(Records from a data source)
::::

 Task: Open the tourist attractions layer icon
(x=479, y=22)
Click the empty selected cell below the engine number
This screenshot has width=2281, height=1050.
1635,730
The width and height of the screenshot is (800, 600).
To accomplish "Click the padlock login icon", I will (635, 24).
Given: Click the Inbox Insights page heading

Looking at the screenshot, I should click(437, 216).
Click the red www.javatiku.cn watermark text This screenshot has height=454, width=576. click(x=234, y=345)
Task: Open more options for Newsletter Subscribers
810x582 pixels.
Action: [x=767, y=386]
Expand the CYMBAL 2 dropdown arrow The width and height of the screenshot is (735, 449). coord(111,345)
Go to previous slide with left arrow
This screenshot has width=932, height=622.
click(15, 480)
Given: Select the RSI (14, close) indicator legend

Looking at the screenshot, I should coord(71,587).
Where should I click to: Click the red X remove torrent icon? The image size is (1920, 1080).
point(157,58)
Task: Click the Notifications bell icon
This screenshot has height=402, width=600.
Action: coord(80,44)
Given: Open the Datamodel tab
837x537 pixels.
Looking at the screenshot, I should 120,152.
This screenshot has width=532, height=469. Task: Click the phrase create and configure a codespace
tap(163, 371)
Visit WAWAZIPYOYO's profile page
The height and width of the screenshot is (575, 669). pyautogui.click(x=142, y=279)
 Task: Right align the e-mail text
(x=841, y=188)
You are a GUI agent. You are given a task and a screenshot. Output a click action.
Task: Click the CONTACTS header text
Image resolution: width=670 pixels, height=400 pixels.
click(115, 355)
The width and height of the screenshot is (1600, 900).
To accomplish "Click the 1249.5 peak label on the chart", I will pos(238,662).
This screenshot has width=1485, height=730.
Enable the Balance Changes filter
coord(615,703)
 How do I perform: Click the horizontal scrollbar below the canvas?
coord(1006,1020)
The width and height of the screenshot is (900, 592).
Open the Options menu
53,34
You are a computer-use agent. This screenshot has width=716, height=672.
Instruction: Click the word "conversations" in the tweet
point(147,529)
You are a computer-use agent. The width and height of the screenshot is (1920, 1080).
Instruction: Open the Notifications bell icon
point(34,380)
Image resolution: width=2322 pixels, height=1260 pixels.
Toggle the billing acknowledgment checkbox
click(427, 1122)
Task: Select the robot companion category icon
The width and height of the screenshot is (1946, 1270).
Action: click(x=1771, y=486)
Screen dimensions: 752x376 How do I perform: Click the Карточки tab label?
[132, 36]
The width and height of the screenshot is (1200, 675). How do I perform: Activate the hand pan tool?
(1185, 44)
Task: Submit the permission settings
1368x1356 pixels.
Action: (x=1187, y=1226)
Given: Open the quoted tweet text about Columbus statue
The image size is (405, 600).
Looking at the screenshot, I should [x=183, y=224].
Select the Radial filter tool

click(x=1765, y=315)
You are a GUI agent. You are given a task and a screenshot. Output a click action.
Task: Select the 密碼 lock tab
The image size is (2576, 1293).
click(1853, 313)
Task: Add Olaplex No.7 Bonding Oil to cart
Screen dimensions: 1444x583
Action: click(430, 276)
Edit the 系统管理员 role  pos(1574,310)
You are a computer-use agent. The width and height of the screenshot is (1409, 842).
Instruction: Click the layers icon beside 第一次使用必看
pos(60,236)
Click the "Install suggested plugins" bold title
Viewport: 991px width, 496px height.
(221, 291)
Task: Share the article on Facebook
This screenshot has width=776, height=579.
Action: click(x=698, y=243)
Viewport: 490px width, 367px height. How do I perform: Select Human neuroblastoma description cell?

::::

• **To do**
Return every line of the listing above, reproduced word for word.

• **Result of this exercise**
 Task: Open the tourist attractions layer icon
(x=479, y=22)
Click the empty selected cell below the engine number
This screenshot has width=2281, height=1050.
1635,730
The width and height of the screenshot is (800, 600).
To accomplish "Click the padlock login icon", I will (635, 24).
Given: Click the Inbox Insights page heading

Looking at the screenshot, I should click(437, 216).
Click the red www.javatiku.cn watermark text This screenshot has height=454, width=576. click(x=234, y=345)
Task: Open more options for Newsletter Subscribers
810x582 pixels.
Action: [x=767, y=386]
Expand the CYMBAL 2 dropdown arrow The width and height of the screenshot is (735, 449). coord(111,345)
Go to previous slide with left arrow
This screenshot has width=932, height=622.
click(15, 480)
Given: Select the RSI (14, close) indicator legend

Looking at the screenshot, I should coord(71,587).
Where should I click to: Click the red X remove torrent icon? The image size is (1920, 1080).
point(157,58)
Task: Click the Notifications bell icon
This screenshot has height=402, width=600.
Action: coord(80,44)
Given: Open the Datamodel tab
837x537 pixels.
Looking at the screenshot, I should 120,152.
This screenshot has width=532, height=469. Task: Click the phrase create and configure a codespace
tap(163, 371)
Visit WAWAZIPYOYO's profile page
The height and width of the screenshot is (575, 669). pyautogui.click(x=142, y=279)
 Task: Right align the e-mail text
(x=841, y=188)
You are a GUI agent. You are given a task and a screenshot. Output a click action.
Task: Click the CONTACTS header text
Image resolution: width=670 pixels, height=400 pixels.
click(115, 355)
The width and height of the screenshot is (1600, 900).
To accomplish "Click the 1249.5 peak label on the chart", I will pos(238,662).
This screenshot has width=1485, height=730.
Enable the Balance Changes filter
coord(615,703)
 How do I perform: Click the horizontal scrollbar below the canvas?
coord(1006,1020)
The width and height of the screenshot is (900, 592).
Open the Options menu
53,34
You are a computer-use agent. This screenshot has width=716, height=672.
Instruction: Click the word "conversations" in the tweet
point(147,529)
You are a computer-use agent. The width and height of the screenshot is (1920, 1080).
Instruction: Open the Notifications bell icon
point(34,380)
Image resolution: width=2322 pixels, height=1260 pixels.
Toggle the billing acknowledgment checkbox
click(427, 1122)
Task: Select the robot companion category icon
The width and height of the screenshot is (1946, 1270).
Action: click(x=1771, y=486)
Screen dimensions: 752x376 How do I perform: Click the Карточки tab label?
[132, 36]
The width and height of the screenshot is (1200, 675). How do I perform: Activate the hand pan tool?
(1185, 44)
Task: Submit the permission settings
1368x1356 pixels.
Action: (x=1187, y=1226)
Given: Open the quoted tweet text about Columbus statue
The image size is (405, 600).
Looking at the screenshot, I should [x=183, y=224].
Select the Radial filter tool

click(x=1765, y=315)
You are a GUI agent. You are given a task and a screenshot. Output a click action.
Task: Select the 密碼 lock tab
The image size is (2576, 1293).
click(1853, 313)
Task: Add Olaplex No.7 Bonding Oil to cart
Screen dimensions: 1444x583
Action: click(430, 276)
Edit the 系统管理员 role  pos(1574,310)
You are a computer-use agent. The width and height of the screenshot is (1409, 842).
Instruction: Click the layers icon beside 第一次使用必看
pos(60,236)
Click the "Install suggested plugins" bold title
Viewport: 991px width, 496px height.
(221, 291)
Task: Share the article on Facebook
This screenshot has width=776, height=579.
Action: click(x=698, y=243)
Viewport: 490px width, 367px height. How do I perform: Select Human neuroblastoma description cell?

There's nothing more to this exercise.